Os cabelos balançavam ao vento, sorria para as pessoas. Enfim encontrara a solução para os seus problemas; não haveria mais briga dos pais, não haveria mais xingamentos dos colegas, não haveria mais provas, não haveria mais pressão… ela estaria sozinha, estaria livre. Buscou inúmeras opções, que não fossem essa, mas no fim fugir pareceu ser a melhor de todas.
Fugir…
Distanciar-se de todos, seria bom pra ela e com certeza também para os outros. Enquanto corria para sua libertação tentava pensar em algo que a fizesse voltar, mas nada parecia ser um motivo forte o bastante para mantê-la ali. Na verdade achava que seria um grande alívio para todos, ninguém sentiria sua falta mesmo. Talvez algum dos amigos de seus pais perguntassem pela filha deles, e eles responderiam: “Ah, ela nos abandonou!” e o outro acrescentaria: “Melhor assim”. Sim, era melhor assim.
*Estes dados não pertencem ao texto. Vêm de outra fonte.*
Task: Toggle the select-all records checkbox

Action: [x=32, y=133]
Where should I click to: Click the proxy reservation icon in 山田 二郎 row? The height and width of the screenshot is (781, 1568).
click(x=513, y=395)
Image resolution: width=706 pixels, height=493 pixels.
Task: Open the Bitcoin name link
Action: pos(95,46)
Em nenhum momento ela olhou para trás. Não havia nada além do grande peso que estava tirando das costas. Ela já tinha comentado que iria fugir, mas ninguém pareceu acreditar que ela teria coragem, pelo menos quando por um segundo derem por sua falta verão que sim, ela teve.
Estava agora correndo sobre a ponte e em nenhum momento ela hesitou, simplesmente correu até a beirada e se jogou em direção ao abismo da liberdade. O impacto e os olhos se fechando selaram sua libertação eterna de que tanto precisava.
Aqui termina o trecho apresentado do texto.